The Iraq war has long been plagued by its contradictions. It toppled a hostile dictator, but many Americans remain troubled that the conflict was launched on what proved to be the false contention that the country was developing weapons of mass destruction. Even within the U.S. military, there is no broad agreement that the war’s outcome should be judged a victory.
The 2003 attack on Baghdad was premised on the idea that overwhelming American firepower could do extraordinary things. Precision bombs and American tanks, linked by new information technology, could liberate a country with little risk to U.S. forces.
With a little help from American troops and civilians, a new democracy could take root.
“Iraq reintroduced us to the ugliness of war,” said Matt Sherman, who spent three years in Iraq as a civilian adviser to the U.S. military. “And maybe that is a good thing, so we don’t go down that path so easily again.”
Today, American soldiers and Marines parse their experiences in Iraq finely. When they talk about Iraq, they rarely refer to a single war. Individual tours are seen as separate conflicts, each with its own lessons, victories and defeats.

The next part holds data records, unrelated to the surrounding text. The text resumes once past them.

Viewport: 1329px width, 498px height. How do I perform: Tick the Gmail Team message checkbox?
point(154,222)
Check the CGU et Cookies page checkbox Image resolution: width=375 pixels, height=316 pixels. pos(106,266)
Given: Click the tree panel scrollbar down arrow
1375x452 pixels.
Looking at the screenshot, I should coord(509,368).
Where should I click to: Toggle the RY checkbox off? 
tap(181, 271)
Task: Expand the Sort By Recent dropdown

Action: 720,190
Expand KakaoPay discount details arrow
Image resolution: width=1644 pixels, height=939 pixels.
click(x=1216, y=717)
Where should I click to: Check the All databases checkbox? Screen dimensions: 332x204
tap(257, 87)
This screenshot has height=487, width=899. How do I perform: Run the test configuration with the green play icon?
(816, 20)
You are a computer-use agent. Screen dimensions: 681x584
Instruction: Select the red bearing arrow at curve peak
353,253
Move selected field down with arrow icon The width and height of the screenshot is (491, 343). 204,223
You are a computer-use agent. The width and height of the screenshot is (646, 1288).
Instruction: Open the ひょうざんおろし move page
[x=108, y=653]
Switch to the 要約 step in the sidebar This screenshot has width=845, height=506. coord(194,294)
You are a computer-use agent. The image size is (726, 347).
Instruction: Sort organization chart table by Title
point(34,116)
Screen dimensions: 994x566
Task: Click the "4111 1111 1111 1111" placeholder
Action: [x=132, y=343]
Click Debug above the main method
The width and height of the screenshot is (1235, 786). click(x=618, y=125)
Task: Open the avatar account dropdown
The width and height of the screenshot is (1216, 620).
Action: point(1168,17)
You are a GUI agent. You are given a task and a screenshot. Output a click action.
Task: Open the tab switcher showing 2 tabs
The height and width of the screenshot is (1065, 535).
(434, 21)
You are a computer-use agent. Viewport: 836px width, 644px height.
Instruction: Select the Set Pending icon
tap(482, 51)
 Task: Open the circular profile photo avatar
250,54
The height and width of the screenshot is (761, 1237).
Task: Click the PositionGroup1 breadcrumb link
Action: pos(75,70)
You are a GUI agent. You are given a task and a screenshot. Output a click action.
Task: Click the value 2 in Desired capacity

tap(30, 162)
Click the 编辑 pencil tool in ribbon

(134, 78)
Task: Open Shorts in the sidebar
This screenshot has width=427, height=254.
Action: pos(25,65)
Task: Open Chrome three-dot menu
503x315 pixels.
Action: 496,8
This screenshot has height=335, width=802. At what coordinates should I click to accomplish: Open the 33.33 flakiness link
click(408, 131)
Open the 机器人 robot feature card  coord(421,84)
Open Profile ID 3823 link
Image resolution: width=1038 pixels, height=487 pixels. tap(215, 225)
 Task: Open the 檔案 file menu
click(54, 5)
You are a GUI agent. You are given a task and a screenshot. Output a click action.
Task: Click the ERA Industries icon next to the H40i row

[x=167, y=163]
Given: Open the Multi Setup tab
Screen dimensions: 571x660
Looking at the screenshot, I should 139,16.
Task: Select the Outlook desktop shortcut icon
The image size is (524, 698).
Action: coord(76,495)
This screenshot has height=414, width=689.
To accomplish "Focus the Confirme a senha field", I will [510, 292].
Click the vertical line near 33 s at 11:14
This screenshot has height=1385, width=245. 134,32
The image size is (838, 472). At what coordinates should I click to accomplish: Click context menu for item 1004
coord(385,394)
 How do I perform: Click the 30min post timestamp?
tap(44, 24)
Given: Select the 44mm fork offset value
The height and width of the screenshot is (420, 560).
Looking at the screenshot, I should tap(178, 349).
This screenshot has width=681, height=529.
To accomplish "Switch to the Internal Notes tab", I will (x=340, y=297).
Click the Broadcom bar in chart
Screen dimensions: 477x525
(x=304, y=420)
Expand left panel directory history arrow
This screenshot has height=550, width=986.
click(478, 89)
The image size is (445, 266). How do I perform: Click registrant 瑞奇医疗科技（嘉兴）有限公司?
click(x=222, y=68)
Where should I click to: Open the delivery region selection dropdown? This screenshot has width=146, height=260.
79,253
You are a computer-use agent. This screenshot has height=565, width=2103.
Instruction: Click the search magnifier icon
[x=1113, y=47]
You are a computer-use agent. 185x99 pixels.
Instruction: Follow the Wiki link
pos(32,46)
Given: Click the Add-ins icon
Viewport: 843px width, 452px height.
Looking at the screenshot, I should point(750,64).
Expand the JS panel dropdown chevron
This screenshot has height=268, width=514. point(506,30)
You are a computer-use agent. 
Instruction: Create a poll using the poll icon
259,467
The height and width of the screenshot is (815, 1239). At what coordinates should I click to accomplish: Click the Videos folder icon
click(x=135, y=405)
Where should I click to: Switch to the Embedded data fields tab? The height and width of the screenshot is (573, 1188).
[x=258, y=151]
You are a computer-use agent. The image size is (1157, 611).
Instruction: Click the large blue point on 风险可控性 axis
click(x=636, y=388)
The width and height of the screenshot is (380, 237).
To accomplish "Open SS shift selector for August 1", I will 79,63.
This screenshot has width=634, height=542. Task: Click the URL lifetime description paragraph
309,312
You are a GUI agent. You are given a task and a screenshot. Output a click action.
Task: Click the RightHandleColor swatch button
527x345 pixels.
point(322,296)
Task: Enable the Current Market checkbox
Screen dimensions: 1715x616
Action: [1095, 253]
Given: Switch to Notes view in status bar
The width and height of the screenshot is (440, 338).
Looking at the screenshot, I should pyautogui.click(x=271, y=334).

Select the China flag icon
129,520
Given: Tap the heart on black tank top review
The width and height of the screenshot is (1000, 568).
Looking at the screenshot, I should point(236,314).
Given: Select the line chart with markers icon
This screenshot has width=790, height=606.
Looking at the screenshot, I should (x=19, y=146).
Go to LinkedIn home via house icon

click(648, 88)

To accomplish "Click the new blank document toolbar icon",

The disparate experiences have triggered a roiling debate over precisely what lessons the American military should take from the different phases of the conflict as it attempts to recast itself for future wars.
Col. Gian Gentile led a U.S. cavalry squadron in western Baghdad during some of the war’s bleakest days in 2006. “I saw terrible things,” he said, describing an experience that was common and deeply affecting for commanders. “I had five soldiers killed and had 15 with life-changing wounds.”
He returned to the United States shortly before Gen. David H. Petraeus, guided by the new counterinsurgency doctrine that he had helped write, arrived in Iraq for his third combat tour. Petraeus’s counterinsurgency approach promised to turn the old American way of war on its head.
Instead of hammering the enemy, his new doctrine urged commanders to focus on protecting the Iraqi people and persuading them to support the Iraqi government. The core of the influential document was a series of Zen-like precepts.
“Some of the best weapons for counterinsurgency do not shoot,” the counterinsurgency manual counseled.
“Sometimes doing nothing is the best reaction,” it cautioned.
From the moment Gentile read it, he doubted its utility. “It was telling me that if I would have treated the population differently in Baghdad then the outcome would have been different,” he said.
As violence in Baghdad dropped, U.S. military officers and politicians began proclaiming the success of the new approach. Gentile, who teaches history at the U.S. Military Academy, became one of the Army’s most strident heretics.